PROMPT: Copy the entries below in full, from the line with "フィールド施設 (65, 290)" through the line with "[Mandarine] (512, 796)", both included, and shift every coordinate in the answers by -116. Omit the pictures.

[BEGIN RECORDS PROVIDED]

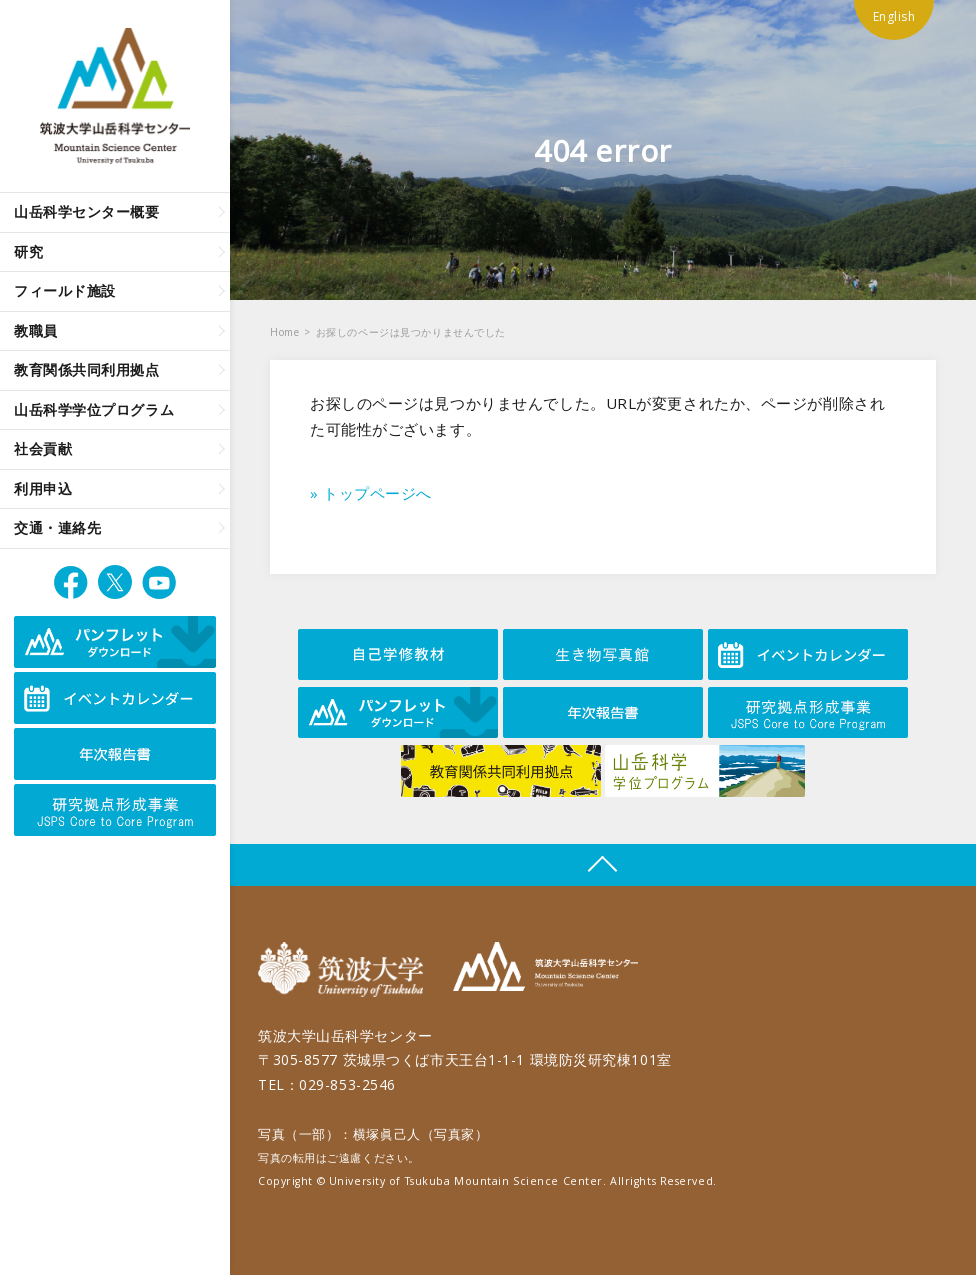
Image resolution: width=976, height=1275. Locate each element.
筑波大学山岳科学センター (545, 969)
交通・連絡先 (57, 527)
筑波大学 (345, 969)
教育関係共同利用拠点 (87, 369)
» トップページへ (371, 493)
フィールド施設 (65, 290)
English (894, 16)
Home (284, 332)
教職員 (36, 330)
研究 (28, 251)
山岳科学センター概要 (87, 211)
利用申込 (43, 488)
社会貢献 (43, 448)
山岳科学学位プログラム (94, 409)
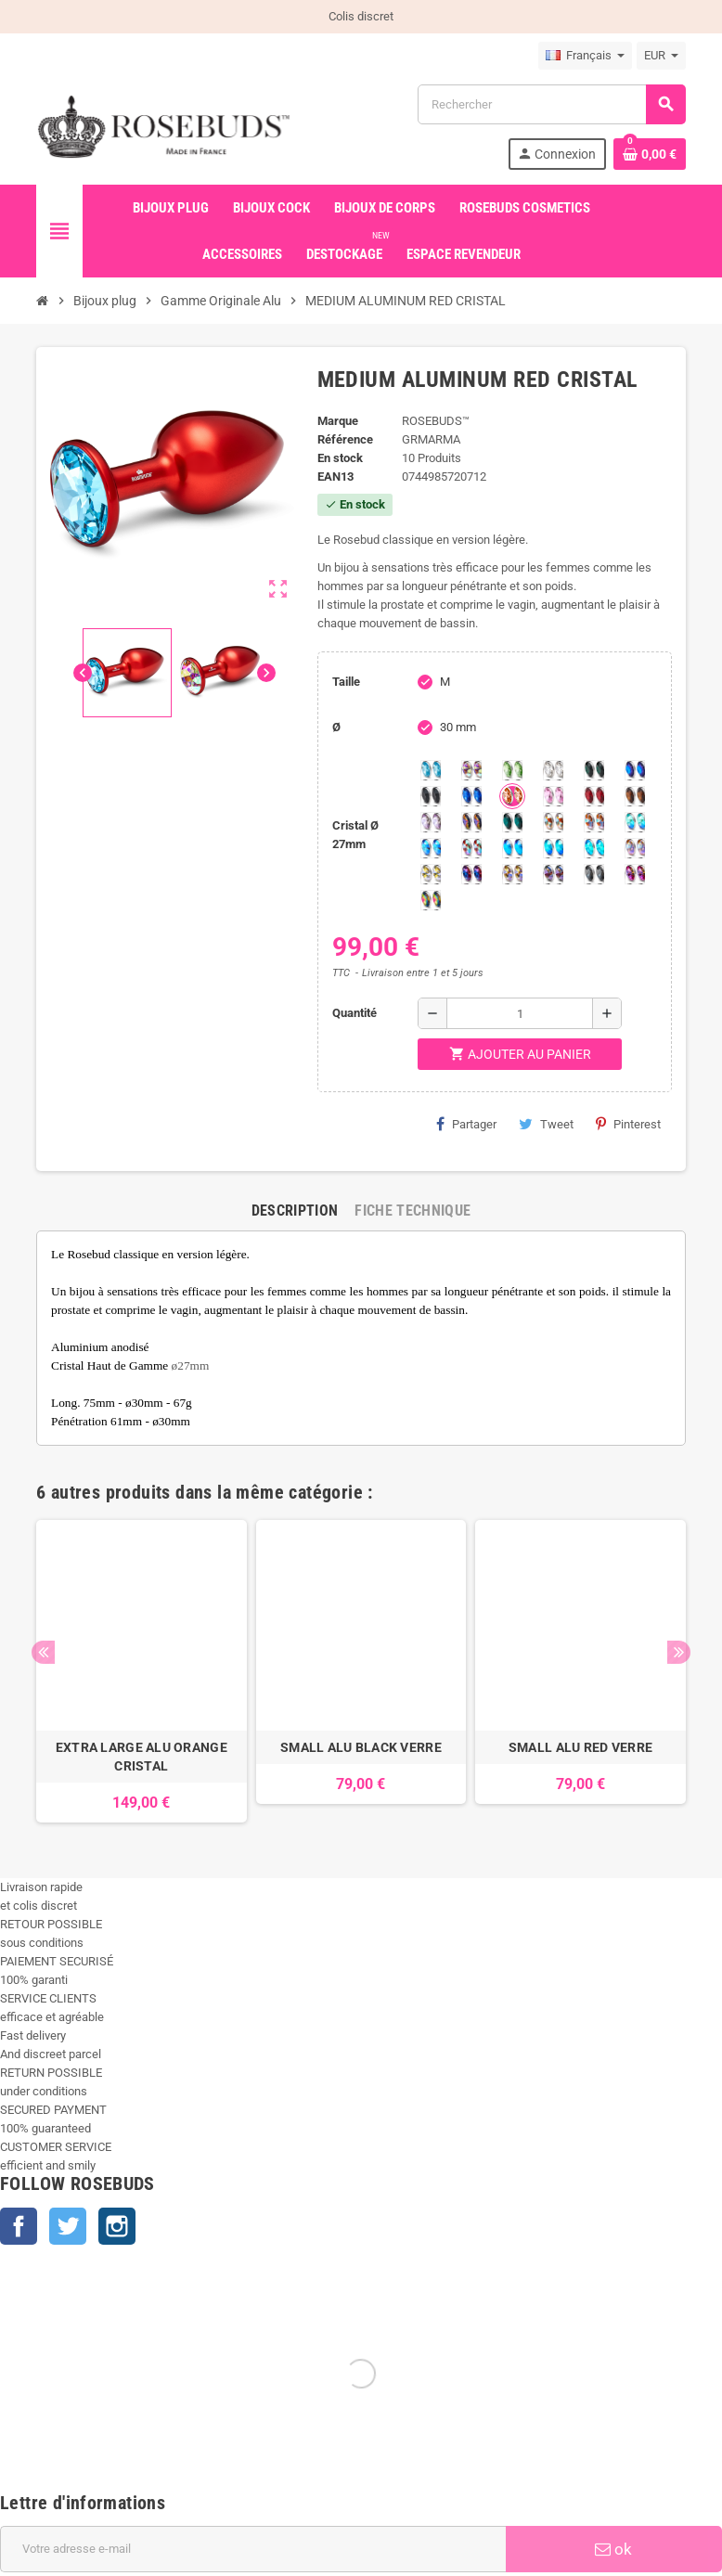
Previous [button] (43, 1652)
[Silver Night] (594, 874)
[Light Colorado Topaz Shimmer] (431, 848)
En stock (340, 458)
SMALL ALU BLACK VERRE (361, 1747)
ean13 (335, 476)
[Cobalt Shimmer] (594, 848)
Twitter (67, 2226)
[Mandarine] (512, 796)
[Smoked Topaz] (635, 796)
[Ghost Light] (553, 874)
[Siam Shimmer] (635, 822)
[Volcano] (471, 822)
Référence (345, 439)
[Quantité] (519, 1013)
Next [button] (678, 1652)
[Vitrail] (431, 900)
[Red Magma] (594, 796)
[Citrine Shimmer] (594, 822)
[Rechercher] (551, 104)
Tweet (546, 1123)
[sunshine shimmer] (553, 822)
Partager (466, 1123)
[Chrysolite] (512, 770)
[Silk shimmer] (635, 848)
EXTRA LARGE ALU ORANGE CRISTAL (141, 1756)
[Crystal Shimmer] (431, 874)
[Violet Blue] (471, 874)
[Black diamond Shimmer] (512, 848)
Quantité (354, 1013)
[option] (141, 1671)
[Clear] (553, 770)
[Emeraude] (594, 770)
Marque (337, 421)
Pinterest (628, 1123)
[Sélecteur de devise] (661, 56)
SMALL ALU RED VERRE (580, 1747)
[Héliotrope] (635, 770)
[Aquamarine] (431, 770)
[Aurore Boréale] (471, 770)
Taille (346, 682)
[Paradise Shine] (512, 874)
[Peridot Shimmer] (553, 848)
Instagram (116, 2226)
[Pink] (553, 796)
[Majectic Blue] (471, 796)
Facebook (18, 2226)
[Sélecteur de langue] (585, 56)
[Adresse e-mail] (253, 2549)
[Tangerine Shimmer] (471, 848)
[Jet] (431, 796)
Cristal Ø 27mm (355, 834)
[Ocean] (512, 822)
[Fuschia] (635, 874)
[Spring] (431, 822)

[END RECORDS PROVIDED]

TASK ANSWER:
フィールド施設 (-51, 174)
English (778, -100)
Home (168, 216)
教職員 (-80, 214)
研究 (-88, 135)
山岳科学センター概要 (-29, 95)
利用申込 (-73, 372)
社会貢献 (-73, 332)
山岳科学学位プログラム (-22, 293)
Previous [button] (-73, 1536)
[Silver Night] (478, 758)
[Light Colorado Topaz Shimmer] (315, 732)
En stock (224, 342)
SMALL ALU BLACK VERRE (245, 1631)
ean13 (219, 360)
[Cobalt Shimmer] (478, 732)
Twitter (-49, 2110)
[Mandarine] (396, 680)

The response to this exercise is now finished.